WHAT THE TASK ASKS: Line by line, restate the material word for word, omitting any image.

INFORMATION GIVEN:
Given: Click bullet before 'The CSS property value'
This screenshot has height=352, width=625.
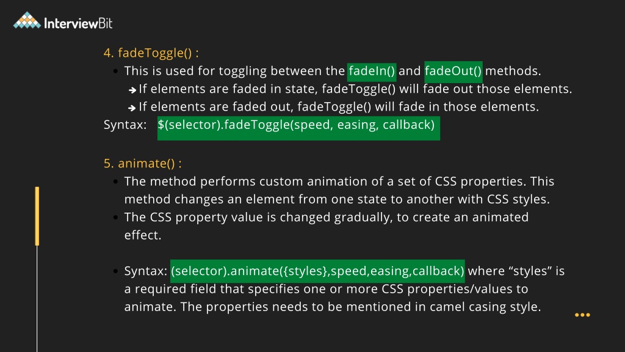Looking at the screenshot, I should click(115, 218).
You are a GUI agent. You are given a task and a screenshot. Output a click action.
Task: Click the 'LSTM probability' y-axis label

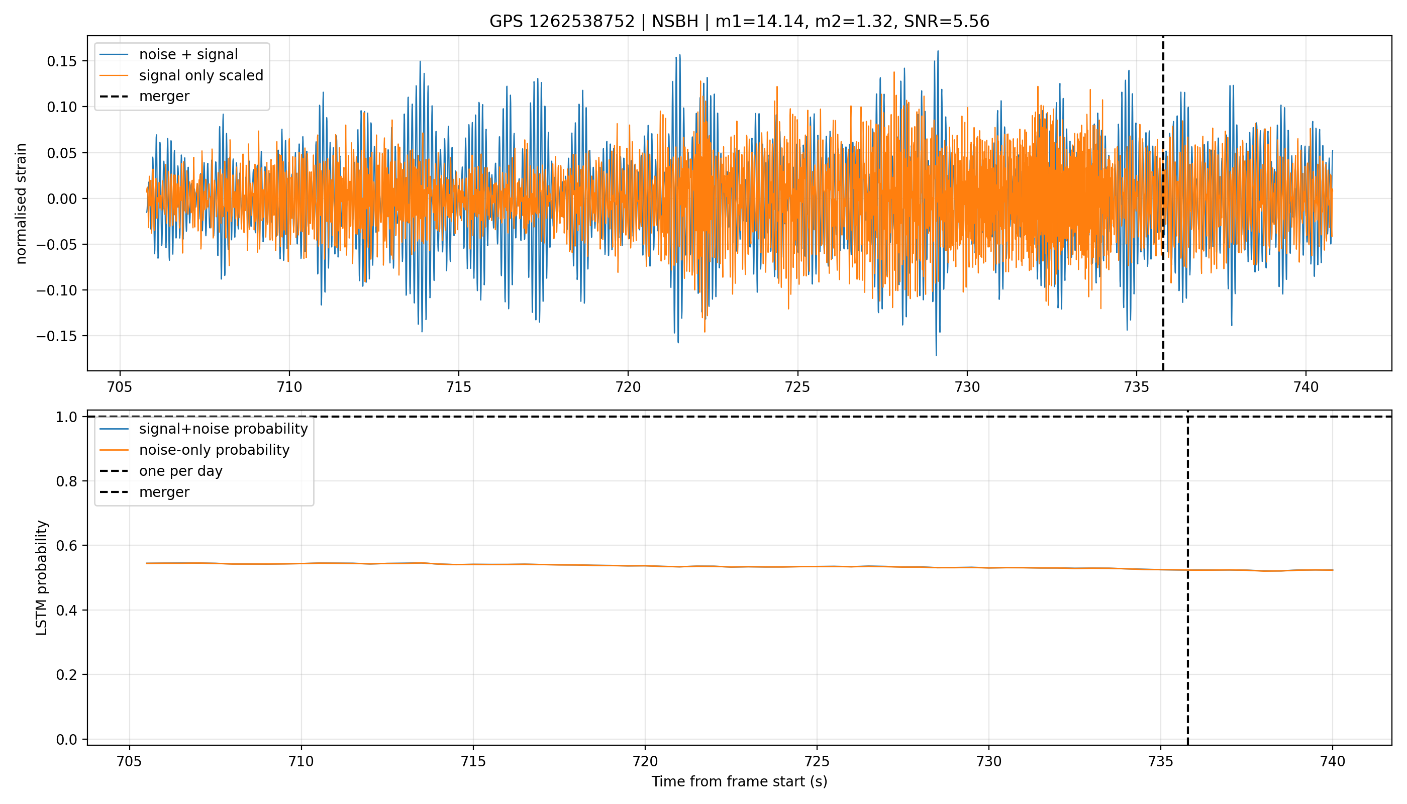[x=42, y=578]
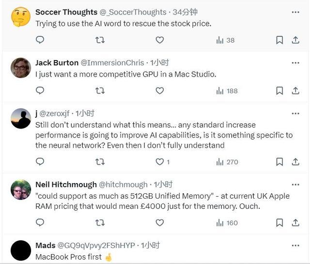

THE ANSWER:
Given: Click bullet before 'The CSS property value'
This screenshot has height=352, width=625.
Looking at the screenshot, I should click(115, 218).
You are a GUI agent. You are given a task and a screenshot. Output a click action.
Task: Click the 'LSTM probability' y-axis label

[x=42, y=578]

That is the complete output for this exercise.